Directive:
Update the entries from the line that contains "Given: Open Recordings via its play icon" through the line that contains "Action: [x=877, y=37]" by replacing "toolbar" with "ribbon", leaving all else unchanged. Return only those lines.

§

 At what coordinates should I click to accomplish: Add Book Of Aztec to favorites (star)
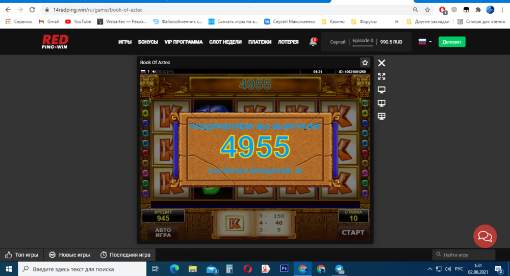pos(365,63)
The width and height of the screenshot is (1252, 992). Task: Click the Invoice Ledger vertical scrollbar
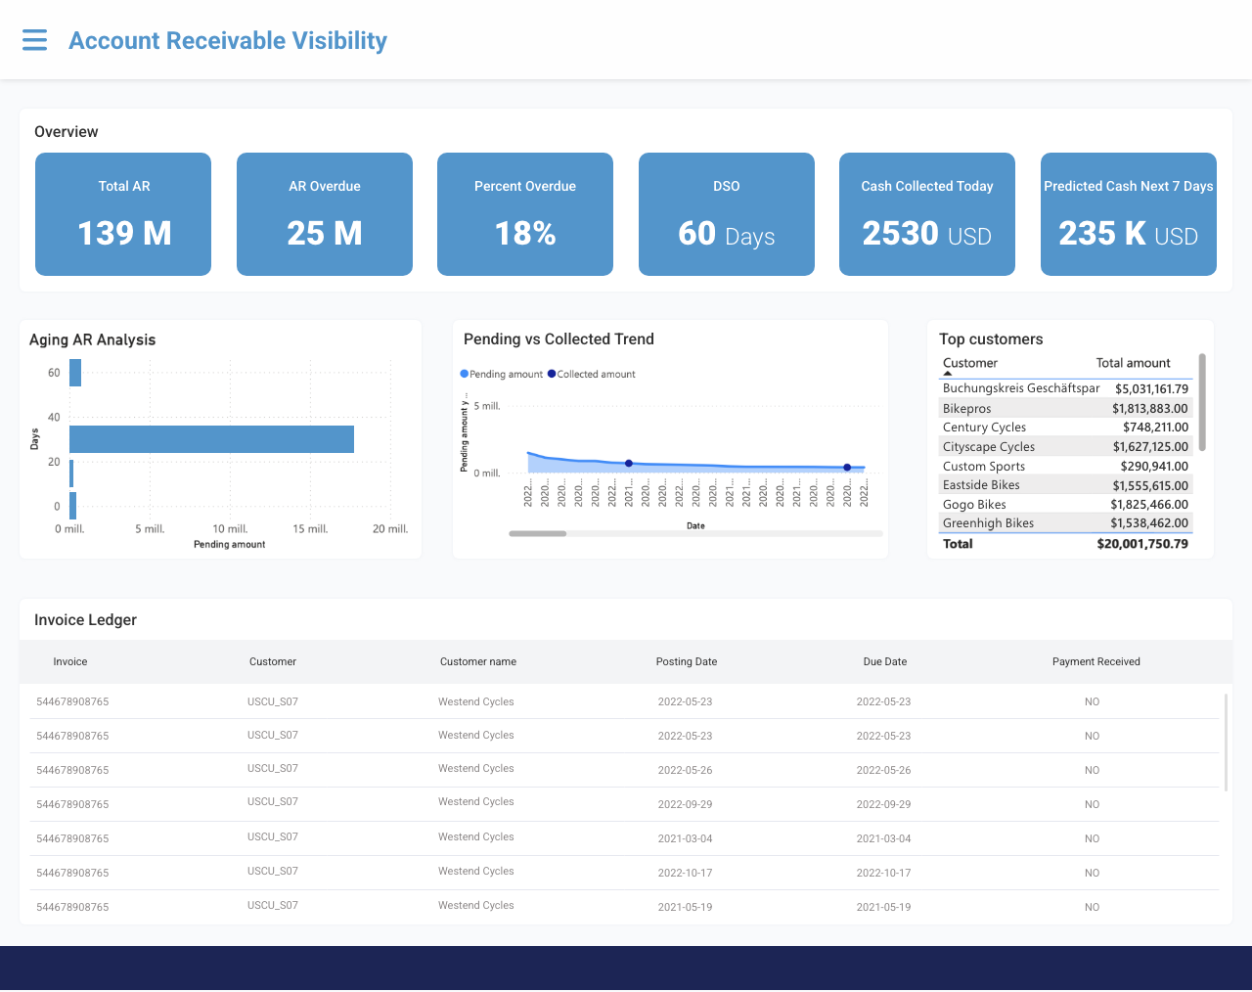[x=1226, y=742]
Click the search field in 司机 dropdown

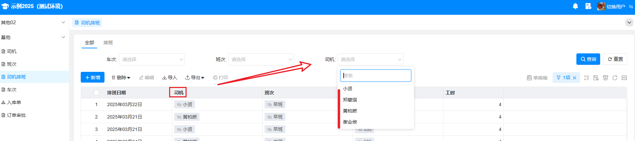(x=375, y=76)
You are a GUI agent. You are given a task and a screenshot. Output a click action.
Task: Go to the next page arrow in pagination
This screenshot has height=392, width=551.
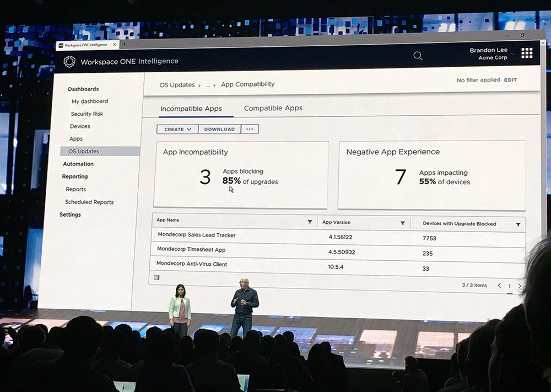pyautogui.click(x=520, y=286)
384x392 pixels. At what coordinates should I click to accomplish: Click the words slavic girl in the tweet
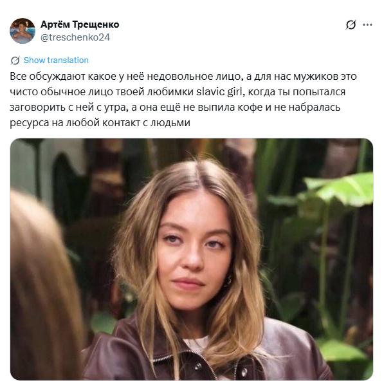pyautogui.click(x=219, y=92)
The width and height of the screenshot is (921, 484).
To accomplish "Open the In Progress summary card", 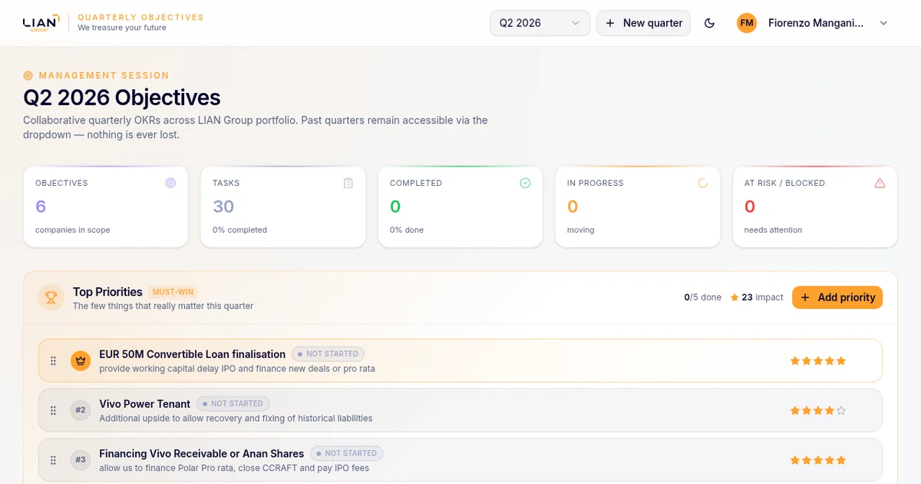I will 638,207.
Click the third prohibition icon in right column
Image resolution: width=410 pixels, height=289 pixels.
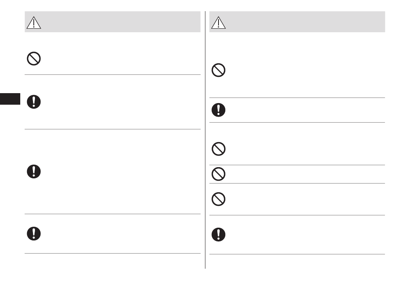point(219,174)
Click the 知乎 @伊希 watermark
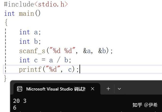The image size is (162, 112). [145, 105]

§

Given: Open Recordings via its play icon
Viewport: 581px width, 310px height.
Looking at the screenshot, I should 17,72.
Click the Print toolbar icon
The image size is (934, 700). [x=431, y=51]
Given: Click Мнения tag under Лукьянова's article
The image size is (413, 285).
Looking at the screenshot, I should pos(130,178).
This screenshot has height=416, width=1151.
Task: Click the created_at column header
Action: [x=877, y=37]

§

Solution:
Given: Open Recordings via its play icon
Viewport: 581px width, 310px height.
Looking at the screenshot, I should 17,72.
Click the Print ribbon icon
The image size is (934, 700). [x=431, y=51]
Given: Click Мнения tag under Лукьянова's article
The image size is (413, 285).
Looking at the screenshot, I should pos(130,178).
This screenshot has height=416, width=1151.
Task: Click the created_at column header
Action: [x=877, y=37]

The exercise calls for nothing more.